A Direct-To-Consumer Telehealth Platform Investigation: A Patient’s Perspective
By Peyton Agard Miles
Have you noticed an increase in medication-related advertisements on your social media? Are the ads targeting your symptoms? Do you feel influenced to buy the medication online?
If you have felt this way, I promise you are not alone. As a young adult patient with multiple chronic and rare diseases, my social media feed is littered with direct-to-consumer (DTC) pharmaceutical ads. Oftentimes, I feel like I cannot scroll more than a couple of minutes on my social media without being influenced to buy a pill, injection, or device promising to make my symptoms disappear.
After spending only 15 minutes on Snapchat, I received 5 total GLP-1 advertisements: 4 from Noom and 1 from Ro. As someone who has struggled with my weight throughout my life, I truly felt targeted. Not only that, but the advertisements frame taking a body-altering (and for some, a life-saving) medication as if it is a viral Tik-Tok trend.
As a young adult patient, it is incredibly disheartening to see, time and time again, the misrepresentation of a patient's experience taking medication. When the majority of us consider taking a medication, we weigh whether it is better to deal with the side effects of the medication or the condition’s symptoms we’re experiencing.
Most of these advertisements prevent this process for us, failing to clearly show the medication’s safety and efficacy information. If you do not know what information to look for, it is incredibly easy to be persuaded to buy into the quick fix without the entire story.
As Health Policy Lab Co-Chair, I am thrilled that these issues are beginning to reach policymakers. Senators Durbin (D-IL), Sanders (I-VT), Warren (D-MA), and Welch (D-VT) recently released an investigation into the relationship between two pharmaceutical manufacturers—Pfizer and Eli Lilly—and the telehealth companies that they have paid: Populus, UpScriptHealth, Form Health, Cove, and 9amHealth.

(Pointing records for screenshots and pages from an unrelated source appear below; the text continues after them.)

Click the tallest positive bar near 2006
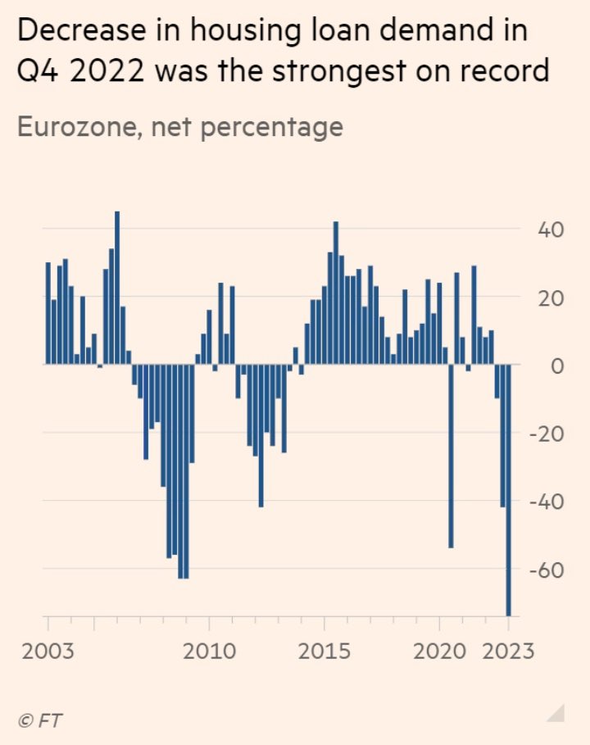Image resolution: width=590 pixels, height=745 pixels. tap(117, 287)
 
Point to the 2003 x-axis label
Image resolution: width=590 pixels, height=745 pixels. tap(47, 652)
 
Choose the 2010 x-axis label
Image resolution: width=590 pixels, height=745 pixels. tap(210, 652)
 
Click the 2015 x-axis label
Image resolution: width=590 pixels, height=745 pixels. tap(325, 652)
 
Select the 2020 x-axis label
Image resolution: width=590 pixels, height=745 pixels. tap(441, 652)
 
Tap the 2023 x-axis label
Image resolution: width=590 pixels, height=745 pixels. tap(507, 652)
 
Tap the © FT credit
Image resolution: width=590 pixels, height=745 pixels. tap(39, 720)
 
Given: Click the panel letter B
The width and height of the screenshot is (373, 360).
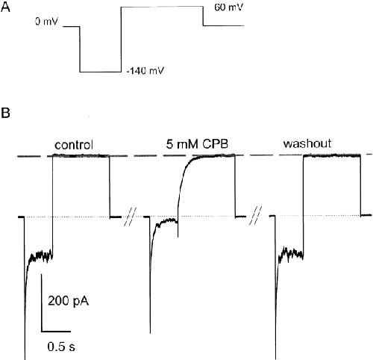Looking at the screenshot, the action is [x=5, y=113].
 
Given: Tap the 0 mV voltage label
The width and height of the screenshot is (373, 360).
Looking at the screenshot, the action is [x=46, y=22].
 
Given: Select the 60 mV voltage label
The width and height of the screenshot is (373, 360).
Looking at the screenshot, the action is [x=228, y=7].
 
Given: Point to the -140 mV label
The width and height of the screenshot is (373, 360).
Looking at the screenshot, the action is [x=145, y=71].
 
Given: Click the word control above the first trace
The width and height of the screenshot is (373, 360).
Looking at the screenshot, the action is [x=74, y=145].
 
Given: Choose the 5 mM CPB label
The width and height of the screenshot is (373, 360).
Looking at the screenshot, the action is [x=197, y=144].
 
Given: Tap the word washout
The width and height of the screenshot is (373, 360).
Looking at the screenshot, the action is [x=307, y=143].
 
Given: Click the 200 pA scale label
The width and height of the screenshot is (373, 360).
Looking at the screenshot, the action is [x=68, y=301].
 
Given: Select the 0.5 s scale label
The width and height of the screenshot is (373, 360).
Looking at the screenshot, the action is [x=61, y=347].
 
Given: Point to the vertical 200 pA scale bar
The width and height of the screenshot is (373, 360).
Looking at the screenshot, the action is [x=42, y=302].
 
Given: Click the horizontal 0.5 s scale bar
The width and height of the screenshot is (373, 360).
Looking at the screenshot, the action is [x=56, y=331].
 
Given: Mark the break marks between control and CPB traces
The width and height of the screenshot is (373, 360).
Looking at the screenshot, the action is [x=130, y=216].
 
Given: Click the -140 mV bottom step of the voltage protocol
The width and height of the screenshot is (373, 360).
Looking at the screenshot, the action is [x=100, y=72].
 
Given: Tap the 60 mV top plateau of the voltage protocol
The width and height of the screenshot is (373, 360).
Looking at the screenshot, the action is [x=162, y=7].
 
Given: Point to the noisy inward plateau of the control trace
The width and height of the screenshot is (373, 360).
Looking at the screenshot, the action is [x=40, y=255].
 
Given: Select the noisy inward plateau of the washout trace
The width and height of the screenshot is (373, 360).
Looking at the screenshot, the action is [x=291, y=253].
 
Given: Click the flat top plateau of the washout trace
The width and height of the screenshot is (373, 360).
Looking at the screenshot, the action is [x=332, y=155].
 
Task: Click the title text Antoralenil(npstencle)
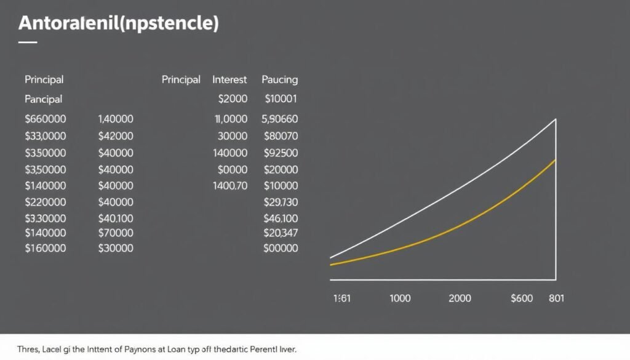[119, 24]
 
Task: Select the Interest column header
[229, 79]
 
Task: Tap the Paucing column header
[280, 79]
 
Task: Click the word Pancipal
[44, 98]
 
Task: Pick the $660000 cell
[46, 119]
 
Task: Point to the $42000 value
[116, 135]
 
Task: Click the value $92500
[281, 153]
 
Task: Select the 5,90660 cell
[280, 119]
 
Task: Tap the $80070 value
[281, 135]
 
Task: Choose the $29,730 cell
[281, 202]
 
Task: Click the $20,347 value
[281, 233]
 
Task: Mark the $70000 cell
[116, 233]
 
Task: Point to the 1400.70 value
[230, 185]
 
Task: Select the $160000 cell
[46, 249]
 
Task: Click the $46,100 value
[281, 218]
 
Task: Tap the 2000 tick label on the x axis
[460, 298]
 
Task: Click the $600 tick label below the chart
[522, 298]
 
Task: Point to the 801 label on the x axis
[556, 298]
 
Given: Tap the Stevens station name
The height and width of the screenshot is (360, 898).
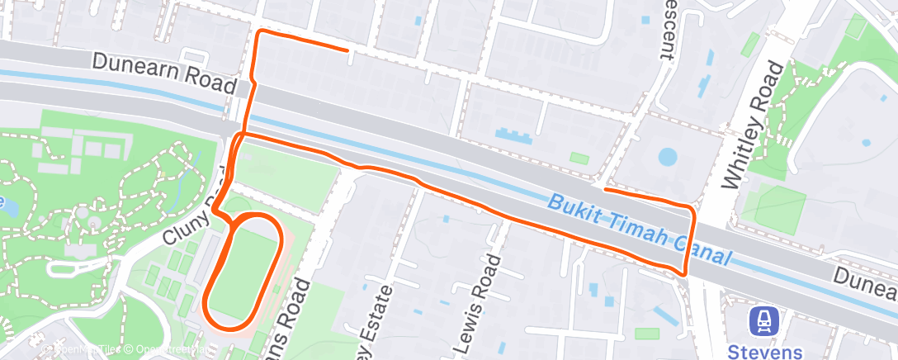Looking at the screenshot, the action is tap(765, 352).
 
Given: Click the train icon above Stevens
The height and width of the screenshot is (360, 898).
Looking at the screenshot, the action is tap(764, 320).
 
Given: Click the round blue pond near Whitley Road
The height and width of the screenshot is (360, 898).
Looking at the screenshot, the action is tap(667, 156).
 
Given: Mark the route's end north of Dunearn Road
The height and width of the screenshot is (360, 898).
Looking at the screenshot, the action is tap(347, 50).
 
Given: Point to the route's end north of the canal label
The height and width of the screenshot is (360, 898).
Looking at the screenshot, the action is tap(606, 190).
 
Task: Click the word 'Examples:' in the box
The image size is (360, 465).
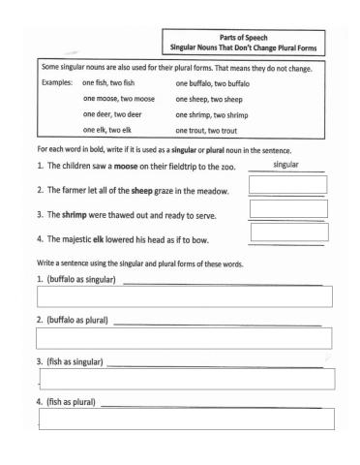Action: pos(58,84)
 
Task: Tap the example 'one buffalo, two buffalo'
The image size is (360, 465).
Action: pos(217,84)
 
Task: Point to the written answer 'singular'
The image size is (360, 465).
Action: pos(285,165)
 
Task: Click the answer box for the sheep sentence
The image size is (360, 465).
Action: pos(287,185)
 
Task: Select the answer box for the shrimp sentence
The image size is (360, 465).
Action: pos(287,208)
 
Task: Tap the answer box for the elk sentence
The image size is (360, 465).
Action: pos(287,232)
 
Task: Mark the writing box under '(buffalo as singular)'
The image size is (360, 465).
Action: pos(184,295)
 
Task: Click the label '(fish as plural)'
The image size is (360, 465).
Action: pos(67,401)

The investigation revealed some of the dishonest practices that exist in the relationship between pharmaceutical manufacturers and telehealth companies, and demonstrates how patients have been negatively impacted by these practices. As a patient myself, I was appalled at the fact that “UpScriptHealth, one of Pfizer’s telehealth platforms, advertised a job opening to prescribers with the statement, “on average, providers can complete 6-10 visits an hour” saying “a completed visit is either an approval or denial of prescription request.” A lot of advertisements emphasize telehealth platforms’ ability to connect patients directly with a medical professional in a telehealth format. The reality, however, is that companies like UpScriptHealth are primarily focused on pushing the medications, not providing the best patient experience.
Patients also rely on their providers to give them the information that is best for their health, which may or may not be medication. These telehealth companies are pushing a frighteningly high number of prescriptions to patients. For example, “it was revealed that by the telehealth companies that a 9amHealth patient was six-times more likely to be prescribed an Eli Lilly medication compared to another brand-name drug, and 66 percent of all Form Health prescriptions issued across all patients were for Eli Lilly medications.” Not only is the likelihood of being prescribed a medication by a provider who barely knows you and your conditions frighteningly high, but certain brand name medications are being pushed as a result of the behind the scenes relationship between the telehealth companies and the pharmaceutical manufacturers. Oftentimes, people are looking for the most cost-effective treatment option which is almost always the generic option, not the brand name. If telehealth companies are paying providers to prescribe specific brand names or even to push specific drugs, how can the trust between patient and provider be maintained?
While telehealth offers a unique opportunity to increase overall access to healthcare, the unethical relationships between the pharmaceutical manufacturers and the telehealth companies revealed in this investigation offers a more complicated reality. The ability to go directly from an advertisement - which may or may not give full safety/efficacy information - to purchase medication from telehealth companies that have pre-established relationships with the pharmaceutical manufacturers, compromises the integrity of the patient-relationship.
The patient-provider relationship will continue to be at stake because physicians from the telehealth companies are being directly compensated by pharmaceutical manufacturers. If physicians are receiving additional payments for prescribing specific brand name medications at the direction of the pharmaceutical manufacturers, there is the potential for the implication of the anti-kickback statute to be applied.
The anti-kickback statute basically explains that doctors cannot receive gifts in return for providing services - so any additional payments that a prescriber would receive from the pharmaceutical company for prescribing their specific brand name medication, has the potential to implicate the anti-kickback statute. It could also implicate the False Claims Act if the doctors bill Medicare or Medicaid without seeing the patient during the visit (like if the patient does not turn their camera on), or if they prescribe medications that are medically unnecessary.
The investigation demonstrated that direct-to-consumer pharmaceutical advertising on social media is part of a much bigger system of marketing and influence. Patients deserve transparency from both their advertisements and their providers to make fully informed decisions about their health.